This is why the question is interesting. You can't just suck water to the top of a 60 meter tree. There must be some kind of positive-pressure pumping involved.
There's no free lunch here. The Sun drives the evaporation, and if the tree were in a closed system with no solar input, the humidity would eventually get high enough to stop it.
Simard attributes intention to this, but osmosis is “fair”. It seeks to move water to where sugars are and sugars to where water is. So a plant giving up sugars will receive water, and one low on water will give up sugars in the process of equalization.
Do fungi contain pumps to maintain disequilibrium in this work? I could not say. But even when they first learned the trick of tapping roots the basic premise would have worked in a rudimentary fashion woth no further optimization.
As a largely unrelated aside, there will still be a chemical potential across a membrane that doesn't permit a solute to cross. So water can diffuse into a concentrated solution without the solute flowing backwards into the reservoir. Alternatively, small solutes can leave while larger solutes are retained. This is the basis of dialysis.
In a tree the inlet to the “pump” is at the base of the tree. It’s not like there’s a pump sitting in the tree at 80 metres trying to suck water up from the ground, that would obviously fail. It’s more like a very long pump.
... that would be the least of the tree's problems.
The tree is a perpetual motion machine hooked up directly to the wheelworks of nature! It PUMPS 500 liters per day usibg Wind, solar, capilar action and evaporation! How do i charge my car with this?
More generally you seem to be dismissing out of hand the primary topic of discussion which is neither constructive nor enlightening.

----------------------------------------

▶ [EXERCISE DESCRIPTION]: Please reproduce, word for word, the stretch of the discussion of how trees move water from "Simard attributes intention" through "process of equalization.". The records have nothing to do with the discussion of how trees move water.

▶ [INFORMATION]:
----------------------------------------

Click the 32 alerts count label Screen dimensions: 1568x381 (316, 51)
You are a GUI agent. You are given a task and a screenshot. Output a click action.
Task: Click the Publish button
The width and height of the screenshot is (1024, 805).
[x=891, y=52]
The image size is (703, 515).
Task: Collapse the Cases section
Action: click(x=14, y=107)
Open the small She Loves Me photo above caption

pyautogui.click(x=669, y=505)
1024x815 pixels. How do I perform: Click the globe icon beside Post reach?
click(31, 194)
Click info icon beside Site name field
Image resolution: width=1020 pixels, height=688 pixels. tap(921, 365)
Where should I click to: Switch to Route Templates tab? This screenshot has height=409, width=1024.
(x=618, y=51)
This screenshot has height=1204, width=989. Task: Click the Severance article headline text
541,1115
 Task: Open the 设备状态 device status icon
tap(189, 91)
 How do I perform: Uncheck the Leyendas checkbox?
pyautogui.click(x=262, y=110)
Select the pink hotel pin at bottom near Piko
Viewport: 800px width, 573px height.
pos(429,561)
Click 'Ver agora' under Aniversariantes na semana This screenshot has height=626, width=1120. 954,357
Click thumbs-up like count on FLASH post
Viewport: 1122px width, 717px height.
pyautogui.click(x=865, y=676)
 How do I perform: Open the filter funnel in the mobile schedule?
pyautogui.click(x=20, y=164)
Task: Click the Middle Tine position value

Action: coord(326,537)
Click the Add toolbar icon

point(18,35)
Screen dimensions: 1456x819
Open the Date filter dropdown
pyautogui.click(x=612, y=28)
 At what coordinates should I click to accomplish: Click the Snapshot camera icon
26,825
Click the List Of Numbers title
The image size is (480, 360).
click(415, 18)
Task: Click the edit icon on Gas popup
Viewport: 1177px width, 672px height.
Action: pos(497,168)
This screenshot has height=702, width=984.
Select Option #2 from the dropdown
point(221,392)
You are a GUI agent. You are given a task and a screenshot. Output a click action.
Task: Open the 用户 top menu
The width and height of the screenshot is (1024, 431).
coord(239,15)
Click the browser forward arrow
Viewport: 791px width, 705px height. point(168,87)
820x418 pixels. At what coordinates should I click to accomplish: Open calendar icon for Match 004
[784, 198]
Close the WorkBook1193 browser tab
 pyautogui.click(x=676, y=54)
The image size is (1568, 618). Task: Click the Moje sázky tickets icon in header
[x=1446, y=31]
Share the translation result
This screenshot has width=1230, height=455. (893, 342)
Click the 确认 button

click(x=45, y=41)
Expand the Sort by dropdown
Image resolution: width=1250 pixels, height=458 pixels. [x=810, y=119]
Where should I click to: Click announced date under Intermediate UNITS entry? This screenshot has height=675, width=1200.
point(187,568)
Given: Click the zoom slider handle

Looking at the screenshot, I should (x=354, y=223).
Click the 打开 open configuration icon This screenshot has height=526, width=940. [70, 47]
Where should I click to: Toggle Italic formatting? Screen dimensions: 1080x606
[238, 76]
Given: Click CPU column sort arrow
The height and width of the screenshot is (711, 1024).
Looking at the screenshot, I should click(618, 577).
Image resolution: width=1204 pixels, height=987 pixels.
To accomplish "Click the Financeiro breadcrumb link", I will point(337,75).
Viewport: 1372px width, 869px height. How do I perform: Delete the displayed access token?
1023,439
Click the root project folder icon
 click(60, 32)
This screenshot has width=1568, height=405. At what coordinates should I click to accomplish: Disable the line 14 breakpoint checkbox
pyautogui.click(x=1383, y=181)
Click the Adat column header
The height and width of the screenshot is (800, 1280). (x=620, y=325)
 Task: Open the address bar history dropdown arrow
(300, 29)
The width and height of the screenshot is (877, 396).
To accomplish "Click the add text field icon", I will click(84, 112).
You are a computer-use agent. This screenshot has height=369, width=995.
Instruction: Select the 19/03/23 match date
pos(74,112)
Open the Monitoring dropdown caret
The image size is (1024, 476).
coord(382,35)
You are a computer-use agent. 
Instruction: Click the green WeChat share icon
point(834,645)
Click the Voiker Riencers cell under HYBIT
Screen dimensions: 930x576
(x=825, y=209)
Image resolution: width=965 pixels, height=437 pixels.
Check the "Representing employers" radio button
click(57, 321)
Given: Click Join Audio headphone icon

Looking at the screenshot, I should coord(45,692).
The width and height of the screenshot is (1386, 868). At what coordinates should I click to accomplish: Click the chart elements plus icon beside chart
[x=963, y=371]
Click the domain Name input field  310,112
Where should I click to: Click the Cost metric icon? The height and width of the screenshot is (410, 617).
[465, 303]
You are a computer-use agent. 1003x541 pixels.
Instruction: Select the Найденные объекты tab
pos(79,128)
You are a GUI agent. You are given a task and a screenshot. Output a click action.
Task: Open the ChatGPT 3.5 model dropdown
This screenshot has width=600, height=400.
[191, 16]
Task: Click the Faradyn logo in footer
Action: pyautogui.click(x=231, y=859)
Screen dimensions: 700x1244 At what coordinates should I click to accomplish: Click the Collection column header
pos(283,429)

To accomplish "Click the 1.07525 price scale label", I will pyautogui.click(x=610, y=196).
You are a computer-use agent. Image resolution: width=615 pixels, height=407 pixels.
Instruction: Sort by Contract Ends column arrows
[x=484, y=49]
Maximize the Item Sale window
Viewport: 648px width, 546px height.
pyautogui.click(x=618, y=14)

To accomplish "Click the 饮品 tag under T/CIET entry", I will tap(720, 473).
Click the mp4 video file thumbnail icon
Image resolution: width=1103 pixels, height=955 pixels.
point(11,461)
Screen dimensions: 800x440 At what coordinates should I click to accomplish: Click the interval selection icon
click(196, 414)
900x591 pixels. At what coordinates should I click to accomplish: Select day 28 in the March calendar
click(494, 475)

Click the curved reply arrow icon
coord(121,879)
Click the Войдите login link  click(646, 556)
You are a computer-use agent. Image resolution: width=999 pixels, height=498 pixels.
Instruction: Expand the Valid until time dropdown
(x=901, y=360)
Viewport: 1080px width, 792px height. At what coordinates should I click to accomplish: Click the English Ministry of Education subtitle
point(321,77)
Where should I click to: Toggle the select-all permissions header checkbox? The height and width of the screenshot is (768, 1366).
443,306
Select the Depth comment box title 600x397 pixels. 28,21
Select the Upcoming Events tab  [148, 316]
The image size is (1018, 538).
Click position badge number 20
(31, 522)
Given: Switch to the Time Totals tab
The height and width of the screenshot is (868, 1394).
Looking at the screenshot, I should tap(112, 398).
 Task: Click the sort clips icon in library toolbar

----------------------------------------

▶ [EXERCISE ANSWER]:
Simard attributes intention to this, but osmosis is “fair”. It seeks to move water to where sugars are and sugars to where water is. So a plant giving up sugars will receive water, and one low on water will give up sugars in the process of equalization.